Animals of Product Management - How to manage them ?
Imagine a scenario where a product manager is presenting a proposal for a new feature or a product strategy to a senior executive team in their company. The product manager has conducted thorough market research, analysed customer feedback, and collected data supporting the potential value and viability of the proposed feature.
During the meeting, the product manager confidently presents their findings, highlighting customer pain points and demonstrating how the new feature can address those needs. They provide concrete examples of competitor products that have successfully implemented similar features, showcasing the potential market demand. The product manager emphasizes that the proposed feature aligns with the company's long-term strategy and could significantly contribute to revenue growth.
While it's possible for agreement and productive discussion, there might be few attendees of a meeting who can be categorised in 4 categories:
HiPPO: This individual holds significant influence and has the potential to steer the product roadmap astray.
ZEbRA: This individual strongly believes in their intuition rather than substantiated evidence.
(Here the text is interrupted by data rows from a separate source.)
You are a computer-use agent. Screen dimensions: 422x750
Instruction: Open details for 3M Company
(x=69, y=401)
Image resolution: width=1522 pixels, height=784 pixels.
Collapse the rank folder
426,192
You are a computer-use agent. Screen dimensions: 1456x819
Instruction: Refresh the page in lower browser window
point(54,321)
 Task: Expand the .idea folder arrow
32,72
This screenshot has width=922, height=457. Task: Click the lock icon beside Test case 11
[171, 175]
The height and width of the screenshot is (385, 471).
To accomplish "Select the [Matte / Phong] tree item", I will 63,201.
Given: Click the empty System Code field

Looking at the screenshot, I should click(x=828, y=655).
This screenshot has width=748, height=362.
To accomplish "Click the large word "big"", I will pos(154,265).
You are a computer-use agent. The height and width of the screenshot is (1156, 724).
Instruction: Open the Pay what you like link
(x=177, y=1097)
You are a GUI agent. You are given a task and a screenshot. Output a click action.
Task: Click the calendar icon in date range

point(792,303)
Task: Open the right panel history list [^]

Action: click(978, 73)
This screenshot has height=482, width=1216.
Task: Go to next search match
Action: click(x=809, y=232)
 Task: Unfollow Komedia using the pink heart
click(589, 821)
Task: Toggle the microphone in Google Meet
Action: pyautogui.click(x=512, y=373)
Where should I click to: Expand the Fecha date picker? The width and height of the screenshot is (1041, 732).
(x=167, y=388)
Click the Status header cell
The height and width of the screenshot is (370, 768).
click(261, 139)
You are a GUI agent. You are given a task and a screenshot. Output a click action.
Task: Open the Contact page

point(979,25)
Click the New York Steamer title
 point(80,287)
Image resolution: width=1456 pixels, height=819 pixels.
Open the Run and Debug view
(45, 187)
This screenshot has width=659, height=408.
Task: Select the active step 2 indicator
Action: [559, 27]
WoLF: This person exhibits a tendency to swiftly shift focus from one problem to another, constantly seeking new projects to engage with.
RHiNO: This team member makes minimal contributions and appears to be solely motivated by the paycheck.
Strategies to manage challenging situations:
1. Understand stakeholder management
2. Conduct a strong and continuous product-discovery process to finalise evidence based backlog - One of my favourite books about this topic is "Inspired by Marty Cagan":
3. Ensure you have a proper prioritisation framework
Calculate your ROI. If some features(example :Idea C & D) have same ROI, prioritise smaller scope idea higher because it takes lesser time to implement. And after delivering it to the customer, you will get valuable feedback much faster.
4. MVP's through out lifecycle of a product
Don't stop experimenting, do A/B tests, multivariate tests with smaller audience and smaller features to test out ideas. Gather results using product analytics tools or similar and ensure to show these results to stakeholders to so you are always backed by data.
No. Product Management is not an art, it is science - backed by data and not intuitions.